▸ EXERCISE OBJECTIVE
Reproduce each of the lines below word for word, in the same order.

▬▬▬▬▬▬▬▬▬▬

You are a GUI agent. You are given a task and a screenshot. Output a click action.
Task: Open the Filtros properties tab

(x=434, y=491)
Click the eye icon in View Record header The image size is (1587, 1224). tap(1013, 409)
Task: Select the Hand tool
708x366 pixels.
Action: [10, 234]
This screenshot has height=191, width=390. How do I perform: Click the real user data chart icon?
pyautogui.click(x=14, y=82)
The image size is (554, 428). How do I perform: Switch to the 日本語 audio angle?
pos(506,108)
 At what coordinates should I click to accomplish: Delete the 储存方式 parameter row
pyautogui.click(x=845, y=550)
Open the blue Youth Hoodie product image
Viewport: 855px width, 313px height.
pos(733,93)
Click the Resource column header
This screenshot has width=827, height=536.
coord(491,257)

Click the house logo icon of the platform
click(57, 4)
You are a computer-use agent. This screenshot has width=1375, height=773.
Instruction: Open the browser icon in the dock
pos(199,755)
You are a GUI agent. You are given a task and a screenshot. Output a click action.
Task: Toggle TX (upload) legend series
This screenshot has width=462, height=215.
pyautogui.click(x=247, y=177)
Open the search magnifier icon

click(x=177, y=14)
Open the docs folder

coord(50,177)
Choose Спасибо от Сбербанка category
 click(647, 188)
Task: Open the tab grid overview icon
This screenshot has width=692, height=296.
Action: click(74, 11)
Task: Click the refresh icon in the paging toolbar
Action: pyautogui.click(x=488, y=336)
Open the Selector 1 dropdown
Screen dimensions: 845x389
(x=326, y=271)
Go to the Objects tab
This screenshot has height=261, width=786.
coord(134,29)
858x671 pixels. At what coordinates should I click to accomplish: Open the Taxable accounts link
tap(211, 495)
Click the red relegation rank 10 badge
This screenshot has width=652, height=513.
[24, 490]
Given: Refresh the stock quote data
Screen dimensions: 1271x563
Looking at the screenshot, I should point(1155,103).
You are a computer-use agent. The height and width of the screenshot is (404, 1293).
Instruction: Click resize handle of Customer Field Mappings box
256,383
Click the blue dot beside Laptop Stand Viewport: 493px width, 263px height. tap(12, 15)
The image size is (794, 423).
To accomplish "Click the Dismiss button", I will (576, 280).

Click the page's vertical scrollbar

▬▬▬▬▬▬▬▬▬▬

▸ RIGHT ANSWER
You are a GUI agent. You are given a task and a screenshot. Output a click action.
Task: Open the Filtros properties tab

(x=434, y=491)
Click the eye icon in View Record header The image size is (1587, 1224). tap(1013, 409)
Task: Select the Hand tool
708x366 pixels.
Action: [10, 234]
This screenshot has height=191, width=390. How do I perform: Click the real user data chart icon?
pyautogui.click(x=14, y=82)
The image size is (554, 428). How do I perform: Switch to the 日本語 audio angle?
pos(506,108)
 At what coordinates should I click to accomplish: Delete the 储存方式 parameter row
pyautogui.click(x=845, y=550)
Open the blue Youth Hoodie product image
Viewport: 855px width, 313px height.
pos(733,93)
Click the Resource column header
This screenshot has width=827, height=536.
coord(491,257)

Click the house logo icon of the platform
click(57, 4)
You are a computer-use agent. This screenshot has width=1375, height=773.
Instruction: Open the browser icon in the dock
pos(199,755)
You are a GUI agent. You are given a task and a screenshot. Output a click action.
Task: Toggle TX (upload) legend series
This screenshot has width=462, height=215.
pyautogui.click(x=247, y=177)
Open the search magnifier icon

click(x=177, y=14)
Open the docs folder

coord(50,177)
Choose Спасибо от Сбербанка category
 click(647, 188)
Task: Open the tab grid overview icon
This screenshot has width=692, height=296.
Action: click(74, 11)
Task: Click the refresh icon in the paging toolbar
Action: pyautogui.click(x=488, y=336)
Open the Selector 1 dropdown
Screen dimensions: 845x389
(x=326, y=271)
Go to the Objects tab
This screenshot has height=261, width=786.
coord(134,29)
858x671 pixels. At what coordinates should I click to accomplish: Open the Taxable accounts link
tap(211, 495)
Click the red relegation rank 10 badge
This screenshot has width=652, height=513.
[24, 490]
Given: Refresh the stock quote data
Screen dimensions: 1271x563
Looking at the screenshot, I should point(1155,103).
You are a computer-use agent. The height and width of the screenshot is (404, 1293).
Instruction: Click resize handle of Customer Field Mappings box
256,383
Click the blue dot beside Laptop Stand Viewport: 493px width, 263px height. tap(12, 15)
The image size is (794, 423).
To accomplish "Click the Dismiss button", I will (576, 280).

Click the page's vertical scrollbar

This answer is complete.